* **GIVEN PASSAGE**
Apply a function to several variables or groups

It is frequently useful to produce the same charts or analyses for a series of variables or groups of observations defined by a categorical variable (factor). Some functions have options to do this, but many others do not.

Here we will use the example of the stem() function producing a stem and leaf plot for a single variable, i.e. the function offers no possibility to produce a stemplot for several variables at the same time.

Produce a stemplor for several variables

Assume that we need to produce stemleaves for all variables (columns) in the data frame world. To do this we can use the the R function apply(data,dim,function) wheredata corresponds to the data matrix, dim tells R to what dimension of the data matrix the specified function is to be applied. As we want to apply the function to each column of the data matrix, dim will be 2.

There is however a small problem, we cannot write apply(world,2,stem), because the data frame contains a non-numerical variable (continent); therefore we need to make sure to include only numerical variables. apply(world[,2:23],2,stem) will do the job.

Produce a stem-and-leaf plot for all groups

Assume that we would like to produce a stem-and-leaf plot of urb for each continent.

by(urb,continent,stem)
will do exactly this, i.e. the stem function is applied to each group defined by the continent variable.

Graphical functions

If you use a graphical function with apply or by, e.g. the hist function, you should prepare a graphical window that can receive serveral charts, otherwise you will only see the last graph. [par(mfrow=c(3,3)) opens a window that can receive 9 graphics, 3 rows, 3 colums.].

(More advanced) A practical example

Assume that we would like to compute the difference between the median and the mean as a simple measure of symmetry for all variables in a data matrix. As apply(x,2,function) expects the name of a function, we need to define our own function first. function(x) median(x)-mean(x). The we can either assign it to a name:

medmean =  function(x) median(x)-mean(x)
apply(world[,3:23],2,medmean)

or add it directly as an argument

apply(world[,3:23],2,function(x) median(x) - mean(x))

This solution is very general and can be applied to functions of any complexity; to simply compute the difference between the mean and the median the following command will also do the job:

apply(world[,3:23],2,median)-apply(world[,3:23],2,mean)

* **TASK BRIEF**
According to the tutorial above, why can't apply(world,2,stem) be used on the world data frame?

[Stored data]

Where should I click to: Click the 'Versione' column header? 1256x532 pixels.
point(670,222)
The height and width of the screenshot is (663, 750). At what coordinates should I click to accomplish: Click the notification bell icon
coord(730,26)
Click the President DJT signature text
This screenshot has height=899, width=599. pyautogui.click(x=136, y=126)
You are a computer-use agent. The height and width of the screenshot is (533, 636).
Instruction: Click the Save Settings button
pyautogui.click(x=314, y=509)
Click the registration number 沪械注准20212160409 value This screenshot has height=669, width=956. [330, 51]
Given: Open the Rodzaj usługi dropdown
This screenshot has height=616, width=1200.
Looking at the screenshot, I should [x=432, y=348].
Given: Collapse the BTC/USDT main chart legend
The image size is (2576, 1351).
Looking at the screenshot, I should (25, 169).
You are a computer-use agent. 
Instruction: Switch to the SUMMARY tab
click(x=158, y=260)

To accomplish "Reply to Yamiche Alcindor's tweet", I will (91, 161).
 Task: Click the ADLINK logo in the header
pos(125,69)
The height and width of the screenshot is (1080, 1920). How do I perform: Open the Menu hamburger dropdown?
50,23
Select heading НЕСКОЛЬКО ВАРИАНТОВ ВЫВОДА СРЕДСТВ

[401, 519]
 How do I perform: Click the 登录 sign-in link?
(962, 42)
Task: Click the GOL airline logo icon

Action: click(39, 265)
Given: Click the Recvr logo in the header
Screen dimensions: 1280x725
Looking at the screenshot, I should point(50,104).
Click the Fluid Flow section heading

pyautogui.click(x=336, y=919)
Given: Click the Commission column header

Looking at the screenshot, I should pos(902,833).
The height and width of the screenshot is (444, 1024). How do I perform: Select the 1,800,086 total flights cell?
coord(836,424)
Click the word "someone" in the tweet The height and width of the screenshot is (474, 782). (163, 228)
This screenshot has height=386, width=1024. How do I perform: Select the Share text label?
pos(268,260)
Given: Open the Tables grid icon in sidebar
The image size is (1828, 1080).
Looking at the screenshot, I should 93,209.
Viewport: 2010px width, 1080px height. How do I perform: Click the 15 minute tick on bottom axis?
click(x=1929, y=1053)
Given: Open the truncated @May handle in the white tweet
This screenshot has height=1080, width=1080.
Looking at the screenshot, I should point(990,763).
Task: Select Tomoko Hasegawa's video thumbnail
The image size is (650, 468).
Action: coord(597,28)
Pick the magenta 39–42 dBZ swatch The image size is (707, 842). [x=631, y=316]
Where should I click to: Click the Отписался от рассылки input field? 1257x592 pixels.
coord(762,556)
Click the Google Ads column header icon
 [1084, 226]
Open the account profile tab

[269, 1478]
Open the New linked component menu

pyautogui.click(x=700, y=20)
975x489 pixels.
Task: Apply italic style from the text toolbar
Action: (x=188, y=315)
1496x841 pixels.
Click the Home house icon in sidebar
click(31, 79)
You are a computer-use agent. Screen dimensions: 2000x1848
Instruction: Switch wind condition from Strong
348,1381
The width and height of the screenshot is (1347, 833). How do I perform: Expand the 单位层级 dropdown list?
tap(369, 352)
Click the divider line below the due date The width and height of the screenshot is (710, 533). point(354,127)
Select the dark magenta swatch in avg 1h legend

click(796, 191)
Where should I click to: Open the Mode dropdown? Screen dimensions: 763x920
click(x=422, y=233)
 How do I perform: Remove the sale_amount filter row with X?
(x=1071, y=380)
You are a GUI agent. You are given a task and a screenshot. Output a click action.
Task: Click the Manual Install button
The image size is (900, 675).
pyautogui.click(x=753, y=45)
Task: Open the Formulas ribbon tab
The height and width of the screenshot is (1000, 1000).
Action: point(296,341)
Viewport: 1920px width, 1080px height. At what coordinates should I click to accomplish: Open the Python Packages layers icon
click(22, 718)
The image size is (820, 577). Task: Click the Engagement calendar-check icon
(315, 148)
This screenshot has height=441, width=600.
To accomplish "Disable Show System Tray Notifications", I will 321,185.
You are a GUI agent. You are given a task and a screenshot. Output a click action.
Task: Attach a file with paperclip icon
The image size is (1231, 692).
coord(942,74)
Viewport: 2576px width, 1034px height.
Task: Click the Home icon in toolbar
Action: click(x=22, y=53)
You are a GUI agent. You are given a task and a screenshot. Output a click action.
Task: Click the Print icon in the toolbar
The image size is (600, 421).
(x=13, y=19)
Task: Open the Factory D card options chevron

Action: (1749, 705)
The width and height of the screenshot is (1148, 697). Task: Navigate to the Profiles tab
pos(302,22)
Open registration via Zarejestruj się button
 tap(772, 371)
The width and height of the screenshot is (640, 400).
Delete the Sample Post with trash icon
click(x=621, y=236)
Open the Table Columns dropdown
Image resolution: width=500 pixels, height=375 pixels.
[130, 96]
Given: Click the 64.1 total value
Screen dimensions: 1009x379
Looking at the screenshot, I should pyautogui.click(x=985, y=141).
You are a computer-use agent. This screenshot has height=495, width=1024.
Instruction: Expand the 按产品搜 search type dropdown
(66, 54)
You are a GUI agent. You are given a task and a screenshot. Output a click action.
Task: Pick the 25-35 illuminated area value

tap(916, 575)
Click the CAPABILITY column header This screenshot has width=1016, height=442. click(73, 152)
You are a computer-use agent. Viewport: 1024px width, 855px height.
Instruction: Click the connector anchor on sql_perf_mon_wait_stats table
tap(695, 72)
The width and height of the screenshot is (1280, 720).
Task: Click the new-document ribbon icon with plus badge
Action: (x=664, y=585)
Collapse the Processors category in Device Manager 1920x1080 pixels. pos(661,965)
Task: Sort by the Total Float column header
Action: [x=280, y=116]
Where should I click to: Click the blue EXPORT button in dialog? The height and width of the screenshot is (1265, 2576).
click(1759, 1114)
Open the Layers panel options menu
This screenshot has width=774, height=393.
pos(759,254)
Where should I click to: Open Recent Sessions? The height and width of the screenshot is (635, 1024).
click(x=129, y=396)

* **WRITTEN SOLUTION**
The data frame contains a non-numerical variable, continent.